Y aquí estaba ahora, décadas después, en una parodia de aquella escena, aunque esta vez quien hacía las insistentes preguntas era él. El recuerdo le llevó a considerar el concepto de pecado, que inducía a la gente a dividir las acciones en buenas o malas, justas o injustas, obligándola a vivir en un universo negro y blanco.

Él no había querido dar a sus hijos una lista de los pecados que había que evitar automáticamente ni reglas incuestionables sino que había tratado de explicarles que hay acciones que producen el bien y otras el mal, aunque más de una vez había lamentado no haber elegido la otra opción que tiene una respuesta fácil para cada pregunta.

—Ya la ha puesto a la venta. Quiere dar el dinero a la comunidad e irse a vivir con ellos.

—Sí, eso lo entiendo —mintió Brunetti—. Pero ¿cuándo? ¿Y qué hará esa muchacha, Emanuela? ¿Y la hija?
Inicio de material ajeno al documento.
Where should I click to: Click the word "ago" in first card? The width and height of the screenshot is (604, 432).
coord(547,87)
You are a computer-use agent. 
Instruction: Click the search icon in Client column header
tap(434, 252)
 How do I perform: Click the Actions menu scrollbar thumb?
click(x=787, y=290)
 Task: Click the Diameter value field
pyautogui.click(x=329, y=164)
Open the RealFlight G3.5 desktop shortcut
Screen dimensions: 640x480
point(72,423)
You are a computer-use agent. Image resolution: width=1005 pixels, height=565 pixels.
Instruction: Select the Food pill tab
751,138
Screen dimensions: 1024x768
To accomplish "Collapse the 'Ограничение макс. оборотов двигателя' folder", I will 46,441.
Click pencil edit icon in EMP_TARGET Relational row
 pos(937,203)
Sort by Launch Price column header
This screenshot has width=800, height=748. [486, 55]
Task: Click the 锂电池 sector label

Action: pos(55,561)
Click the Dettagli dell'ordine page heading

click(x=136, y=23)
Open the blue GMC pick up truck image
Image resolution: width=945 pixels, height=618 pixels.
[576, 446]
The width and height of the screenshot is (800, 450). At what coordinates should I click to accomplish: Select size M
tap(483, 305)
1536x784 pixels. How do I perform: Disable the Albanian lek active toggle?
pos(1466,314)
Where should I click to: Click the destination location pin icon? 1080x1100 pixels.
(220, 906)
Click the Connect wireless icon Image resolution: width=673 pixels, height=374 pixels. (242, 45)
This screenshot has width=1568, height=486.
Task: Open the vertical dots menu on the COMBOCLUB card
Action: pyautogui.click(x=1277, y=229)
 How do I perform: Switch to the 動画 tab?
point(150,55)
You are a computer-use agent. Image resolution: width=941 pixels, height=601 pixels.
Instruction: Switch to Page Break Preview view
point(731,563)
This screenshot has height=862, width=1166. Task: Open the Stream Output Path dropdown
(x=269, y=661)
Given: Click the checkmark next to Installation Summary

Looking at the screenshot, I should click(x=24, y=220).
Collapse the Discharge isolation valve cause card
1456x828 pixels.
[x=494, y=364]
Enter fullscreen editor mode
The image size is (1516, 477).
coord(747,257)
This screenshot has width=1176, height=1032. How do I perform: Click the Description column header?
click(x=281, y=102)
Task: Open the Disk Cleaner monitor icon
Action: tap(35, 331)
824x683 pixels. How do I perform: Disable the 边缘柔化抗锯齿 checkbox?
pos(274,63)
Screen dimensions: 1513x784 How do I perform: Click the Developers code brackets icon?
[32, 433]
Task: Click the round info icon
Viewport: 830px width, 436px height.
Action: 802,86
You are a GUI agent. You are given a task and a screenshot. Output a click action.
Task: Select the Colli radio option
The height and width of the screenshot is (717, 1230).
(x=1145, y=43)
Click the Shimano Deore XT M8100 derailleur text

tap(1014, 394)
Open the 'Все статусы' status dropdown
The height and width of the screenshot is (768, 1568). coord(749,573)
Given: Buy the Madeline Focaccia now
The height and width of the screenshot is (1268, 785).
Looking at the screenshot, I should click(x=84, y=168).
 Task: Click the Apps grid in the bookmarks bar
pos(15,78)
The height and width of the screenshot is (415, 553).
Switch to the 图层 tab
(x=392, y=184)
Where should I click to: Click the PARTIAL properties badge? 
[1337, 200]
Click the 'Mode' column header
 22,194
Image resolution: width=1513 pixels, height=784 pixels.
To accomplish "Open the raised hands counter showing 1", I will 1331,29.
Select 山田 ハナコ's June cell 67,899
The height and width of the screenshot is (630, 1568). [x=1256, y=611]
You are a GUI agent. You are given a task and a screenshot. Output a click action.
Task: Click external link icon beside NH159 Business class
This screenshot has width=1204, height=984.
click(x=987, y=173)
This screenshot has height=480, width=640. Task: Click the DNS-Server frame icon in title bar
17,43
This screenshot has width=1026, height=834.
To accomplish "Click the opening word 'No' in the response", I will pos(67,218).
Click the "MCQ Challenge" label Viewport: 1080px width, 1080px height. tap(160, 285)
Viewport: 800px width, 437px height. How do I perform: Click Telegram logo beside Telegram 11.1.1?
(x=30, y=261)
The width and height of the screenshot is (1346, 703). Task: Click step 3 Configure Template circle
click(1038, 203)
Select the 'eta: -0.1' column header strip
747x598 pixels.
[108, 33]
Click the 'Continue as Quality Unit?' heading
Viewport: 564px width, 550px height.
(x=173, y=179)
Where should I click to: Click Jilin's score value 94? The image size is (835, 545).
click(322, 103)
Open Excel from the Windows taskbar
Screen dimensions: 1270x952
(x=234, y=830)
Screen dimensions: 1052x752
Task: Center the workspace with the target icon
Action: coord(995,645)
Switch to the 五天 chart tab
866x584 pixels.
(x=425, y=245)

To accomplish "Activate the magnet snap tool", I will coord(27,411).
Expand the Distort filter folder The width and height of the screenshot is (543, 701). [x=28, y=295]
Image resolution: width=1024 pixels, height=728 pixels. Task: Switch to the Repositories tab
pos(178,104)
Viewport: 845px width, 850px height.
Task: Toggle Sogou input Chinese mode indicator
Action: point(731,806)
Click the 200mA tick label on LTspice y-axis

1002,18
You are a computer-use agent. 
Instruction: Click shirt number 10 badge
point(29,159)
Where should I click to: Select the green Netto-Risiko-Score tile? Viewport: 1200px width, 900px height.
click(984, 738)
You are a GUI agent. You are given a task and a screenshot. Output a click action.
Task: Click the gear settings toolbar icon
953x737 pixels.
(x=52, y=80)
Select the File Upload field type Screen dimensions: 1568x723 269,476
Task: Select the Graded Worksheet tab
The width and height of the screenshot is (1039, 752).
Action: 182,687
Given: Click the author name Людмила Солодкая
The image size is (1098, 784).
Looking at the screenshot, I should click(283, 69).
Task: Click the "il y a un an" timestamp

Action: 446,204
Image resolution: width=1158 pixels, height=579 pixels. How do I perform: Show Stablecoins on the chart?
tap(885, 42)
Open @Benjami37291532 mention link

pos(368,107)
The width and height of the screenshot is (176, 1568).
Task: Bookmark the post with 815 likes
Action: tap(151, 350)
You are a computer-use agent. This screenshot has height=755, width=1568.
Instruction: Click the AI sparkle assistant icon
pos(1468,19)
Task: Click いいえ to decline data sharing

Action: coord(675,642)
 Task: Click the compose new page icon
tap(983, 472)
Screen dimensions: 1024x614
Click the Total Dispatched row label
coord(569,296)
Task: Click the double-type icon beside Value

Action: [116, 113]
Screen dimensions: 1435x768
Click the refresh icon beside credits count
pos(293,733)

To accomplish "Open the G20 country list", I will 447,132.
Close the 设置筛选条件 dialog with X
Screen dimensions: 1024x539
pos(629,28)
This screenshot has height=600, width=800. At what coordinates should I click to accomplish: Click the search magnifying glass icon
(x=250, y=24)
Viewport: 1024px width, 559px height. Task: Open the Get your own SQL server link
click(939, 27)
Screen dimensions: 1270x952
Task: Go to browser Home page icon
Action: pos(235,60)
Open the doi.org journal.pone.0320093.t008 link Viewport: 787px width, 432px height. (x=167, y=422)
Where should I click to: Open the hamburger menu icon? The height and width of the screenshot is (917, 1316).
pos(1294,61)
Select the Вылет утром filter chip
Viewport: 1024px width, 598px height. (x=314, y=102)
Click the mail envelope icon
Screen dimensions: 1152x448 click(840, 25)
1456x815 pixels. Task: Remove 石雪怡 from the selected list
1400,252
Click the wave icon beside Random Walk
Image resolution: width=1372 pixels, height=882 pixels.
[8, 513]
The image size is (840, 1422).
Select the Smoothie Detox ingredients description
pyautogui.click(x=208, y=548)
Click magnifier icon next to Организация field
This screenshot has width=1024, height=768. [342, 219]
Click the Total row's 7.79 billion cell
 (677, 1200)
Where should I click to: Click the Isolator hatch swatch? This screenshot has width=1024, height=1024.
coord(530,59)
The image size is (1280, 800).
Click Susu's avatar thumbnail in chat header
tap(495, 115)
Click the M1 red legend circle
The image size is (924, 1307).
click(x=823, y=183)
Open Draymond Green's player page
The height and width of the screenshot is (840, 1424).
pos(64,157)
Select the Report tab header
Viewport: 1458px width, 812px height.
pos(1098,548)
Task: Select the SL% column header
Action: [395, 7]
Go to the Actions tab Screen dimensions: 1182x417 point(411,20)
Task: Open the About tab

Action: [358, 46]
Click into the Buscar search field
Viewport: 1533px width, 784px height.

—Patrizia dice que pueden ir a vivir con ella. Tiene un apartamento, pero es pequeño, sólo dos dormitorios, y para cuatro personas no es suficiente, por lo menos, a largo plazo.

—¿No puede ir a vivir a otro sitio? —preguntó Brunetti, pensando en el apartamento de la IRE, cuyo contrato estaba a nombre de la tal Emanuela.

—No sin crear graves problemas —dijo el sacerdote, sin más explicación.

Brunetti dedujo que los inquilinos del apartamento tendrían alguna especie de contrato por escrito o eran la clase de gente que te crea problemas si les pides que se vayan.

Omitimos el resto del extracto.